Il4-, myeloid-specific-Il4ra-, and Stat6-deficient and control mice were subjected to destabilization of the medial meniscus to induce OA. Macrophages, osteoclasts, and synovial explants were stimulated with IL-4 in vitro, and their function and expression profiles characterized.
Mice lacking IL-4, IL-4Ra in myeloid cells, or STAT6 developed exacerbated cartilage damage and osteophyte formation relative to WT controls. In vitro analyses revealed that IL-4 downregulates osteoarthritis-assoc level of activity in subchondral bone. These findings support a role for IL-4 modulation of myeloid cell types in maintenance of joint health and identify a pathway that could provide therapeutic benefit for osteoarthritis.m6A is emerging as one of the most important RNA modifications because of its involvement in pathological and physiological events. Here, we provide an overview of this epitranscriptomic modification, beginning with a description of the molecular players involved and continuing with a focus on the role of m6A in the maintenance of stemness, induction of the epithelial to mesenchymal transition (EMT), and tumor progression. 4SC-202 Finally, we discuss the state of the art regarding the design and validation of inhibitors of m6A writers or erasers to provide a background for future investigations and for the development of specific therapeutics.
Emerging evidence has shown that long non-coding RNA (lncRNA) plays important roles in the development of pulmonary arterial hypertension (PAH). However, some new lncRNAs in patients with PAH are still lacking research. Herein, we examined the expression and role of lncRNA (pulmonary arterial hypertension related factor, PAHRF) in PAH.
LncRNA PAHRF expression and localization were analyzed by realtime PCR and fluorescence in situ hybridization. Proliferation and apoptosis were detected by MTT, CCK-8, EDU staining, JC-1 assay, flow cytometry and western blotting. Luciferase activity assay was used to identify PAHRF/ miR-23a-3p/serine/threonine kinase 4 (STK4/MST1) interaction.

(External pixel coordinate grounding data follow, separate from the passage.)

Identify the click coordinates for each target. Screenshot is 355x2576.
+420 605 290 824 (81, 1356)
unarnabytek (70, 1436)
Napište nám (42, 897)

LncRNA PAHRF was down-regulated in both the PAs of PAH patients and hypoxic human pulmonary artery smooth muscle cells (PASMCs). The overexpression of PAHRF inhibited the proliferation and promoted the apoptosis of PASMCs. Similarly, we also found PAHRF overexpression decreased the proliferation under hypoxia condition. Knockdown of PAHRF exerted the opposite effects.